══ Excerpt provided

Role 'honour' for kidney specialist

Kidney specialist Prof Rob Walker discusses the growing challenge of kidney disease. Photo by...
Kidney specialist Prof Rob Walker discusses the growing challenge of kidney disease. Photo by Peter McIntosh.

University of Otago kidney specialist Prof Rob Walker has been elected to a position on the International Society of Nephrology Council.

Prof Walker, an Otago medical graduate, is the first New Zealander to sit on the International Society of Nephrology Council since his mentor and fellow Otago graduate, Dr Ross Bailey, served in 1996.

The council is the international governing body for research, teaching and qualifications on the kidney.

A fellow kidney researcher recently commented that Prof Walker's election was a ''very prestigious honour for him, for the university and for the country''.

Prof Walker has been elected by the society's membership to represent Australia, New Zealand and Polynesia on the council for a six-year term, ending in 2021.

The society seeks to eliminate kidney disease worldwide and is ''dedicated to advancing the diagnosis, treatment, and prevention of kidney diseases in the developing and developed world''.

The organisation's stated goals include raising public awareness of the importance of early recognition and treatment of kidney diseases.

Prof Walker, who heads the medicine department at Otago's Dunedin School of Medicine, said his council role would involve hard work, but he was honoured to be elected and looking forward to the challenge.

Kidney disease was a ''huge world-wide problem'' and its incidence was growing.

About one person in 11 in New Zealand or Australia had kidney disease and about half did not know they had it.

The problem was worse in developing countries, including in Polynesia, and there was scope for more international support to be provided there, he said.

════

▸ Tasks:
a. Summarize the news item in two sentences.
b. Answer these questions from the news item, with each answer on its own line and marked to match:
(i) Who was the last New Zealander to sit on the council before Prof Walker, and in what year did that person serve?
(ii) Which areas will Prof Walker represent on the council?
(iii) About how many people in New Zealand or Australia have kidney disease?
c. In the news item, copy the part that opens with the words "Role 'honour' for" and closes with "for the country''.", swapping "governing" for "ruling".
None of the lines that follow have any bearing on this news item.

══ Data shown

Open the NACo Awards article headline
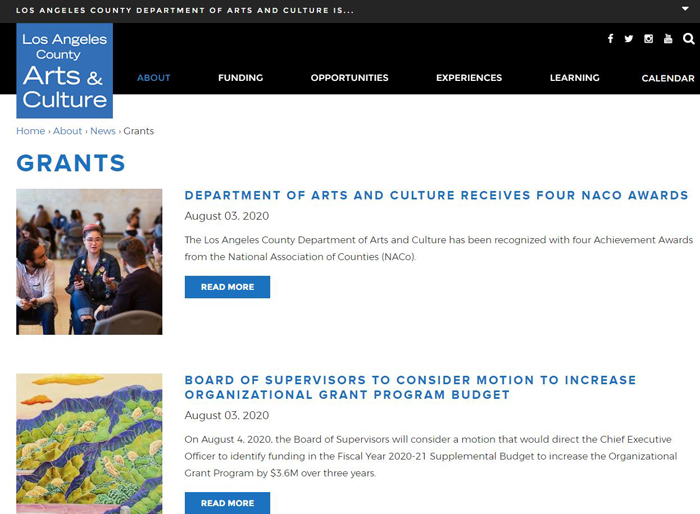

════

▸ Answers to the exercise:
a. University of Otago kidney specialist Prof Rob Walker has been elected by the International Society of Nephrology's membership to represent Australia, New Zealand and Polynesia on its council for a six-year term ending in 2021. He called kidney disease a growing worldwide problem, one worse in developing countries, including in Polynesia, where there was scope for more international support.

b.
(i) Dr Ross Bailey, in 1996.
(ii) Australia, New Zealand and Polynesia.
(iii) About one person in 11.

c.
Role 'honour' for kidney specialist

Kidney specialist Prof Rob Walker discusses the growing challenge of kidney disease. Photo by...
Kidney specialist Prof Rob Walker discusses the growing challenge of kidney disease. Photo by Peter McIntosh.

University of Otago kidney specialist Prof Rob Walker has been elected to a position on the International Society of Nephrology Council.

Prof Walker, an Otago medical graduate, is the first New Zealander to sit on the International Society of Nephrology Council since his mentor and fellow Otago graduate, Dr Ross Bailey, served in 1996.

The council is the international ruling body for research, teaching and qualifications on the kidney.

A fellow kidney researcher recently commented that Prof Walker's election was a ''very prestigious honour for him, for the university and for the country''.